→ **Problem details**
Copy these lines word for word, starting at the line that contains "You are a computer-use" and ending after the line that contains "Image resolution: width=1080". Leave the pictures out of your copy.

[Entries for finding text and elements]
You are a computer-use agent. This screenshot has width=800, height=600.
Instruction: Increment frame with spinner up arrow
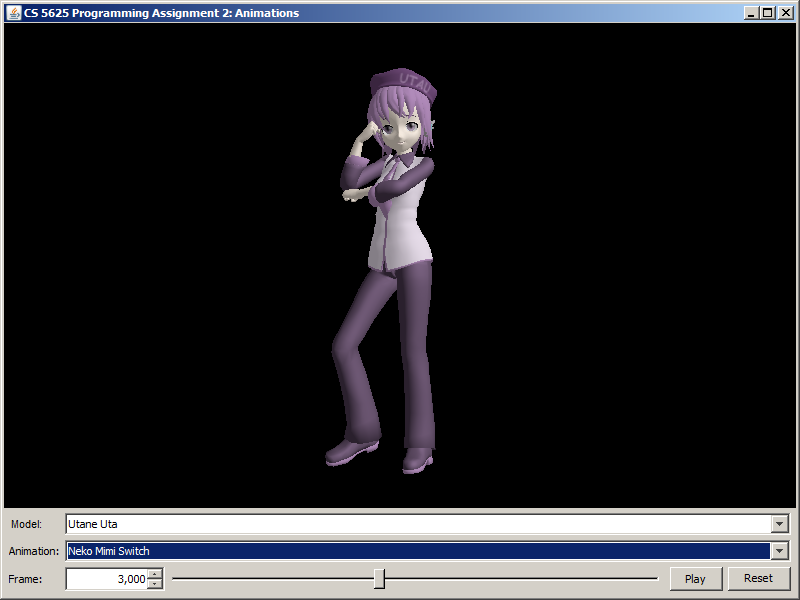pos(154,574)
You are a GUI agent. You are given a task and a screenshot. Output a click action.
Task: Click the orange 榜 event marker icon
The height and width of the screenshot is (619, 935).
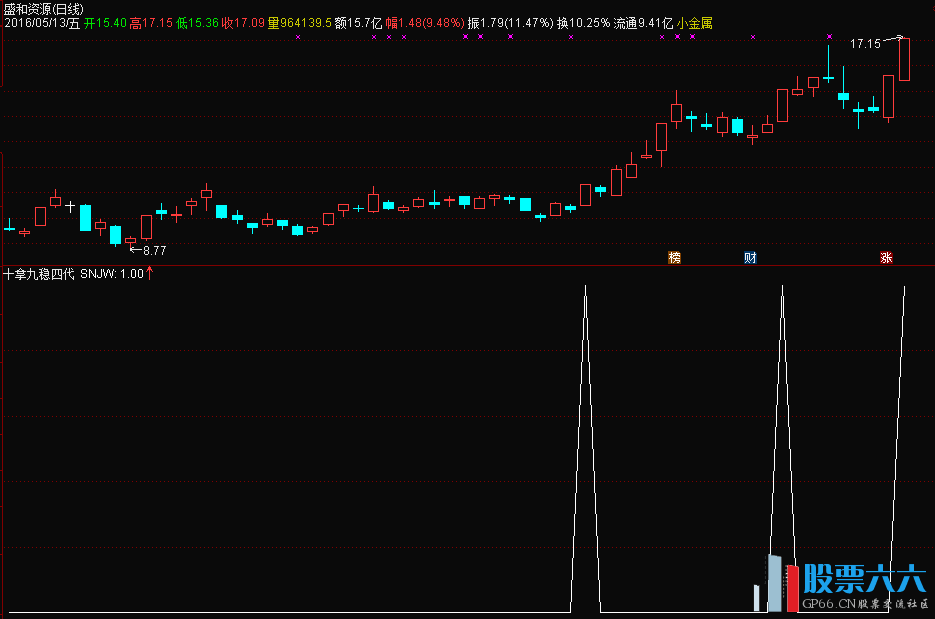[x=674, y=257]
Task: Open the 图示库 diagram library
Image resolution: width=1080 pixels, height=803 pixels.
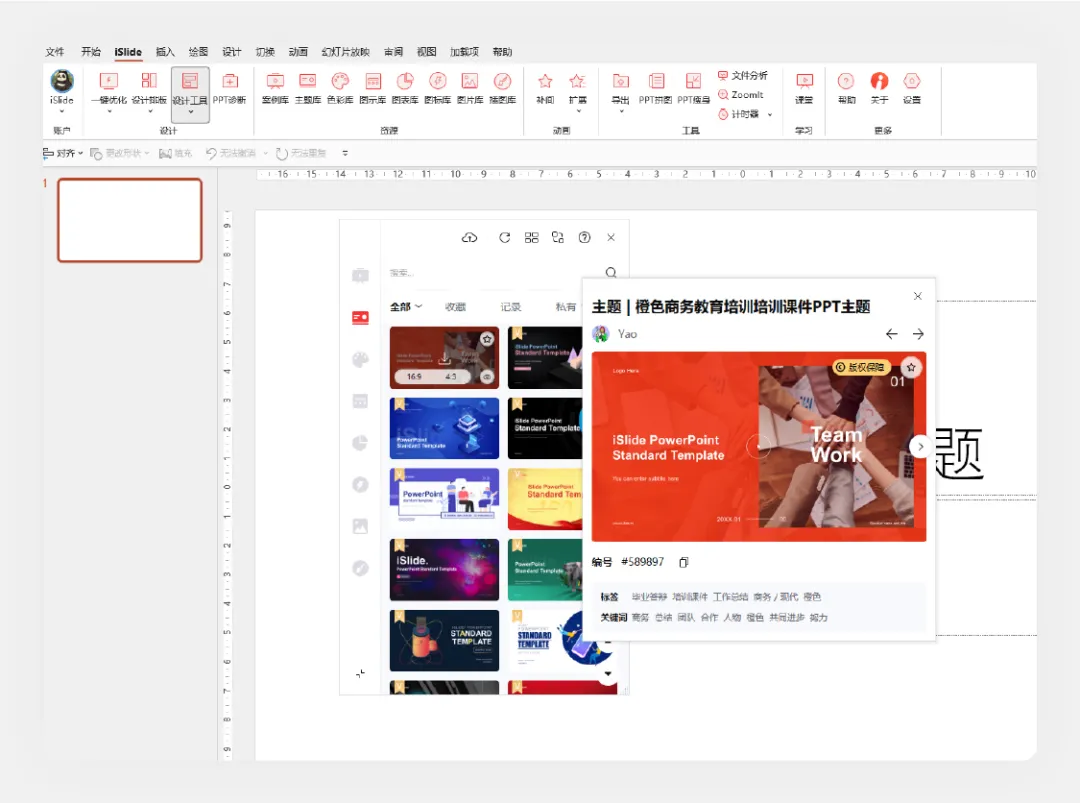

---

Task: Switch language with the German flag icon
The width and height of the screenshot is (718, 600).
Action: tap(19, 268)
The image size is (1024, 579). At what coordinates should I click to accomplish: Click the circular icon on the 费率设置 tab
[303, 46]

→ **Full answer**
You are a computer-use agent. This screenshot has width=800, height=600.
Instruction: Increment frame with spinner up arrow
pos(154,574)
You are a GUI agent. You are given a task and a screenshot. Output a click action.
Task: Click the orange 榜 event marker icon
The height and width of the screenshot is (619, 935).
[x=674, y=257]
Task: Open the 图示库 diagram library
Image resolution: width=1080 pixels, height=803 pixels.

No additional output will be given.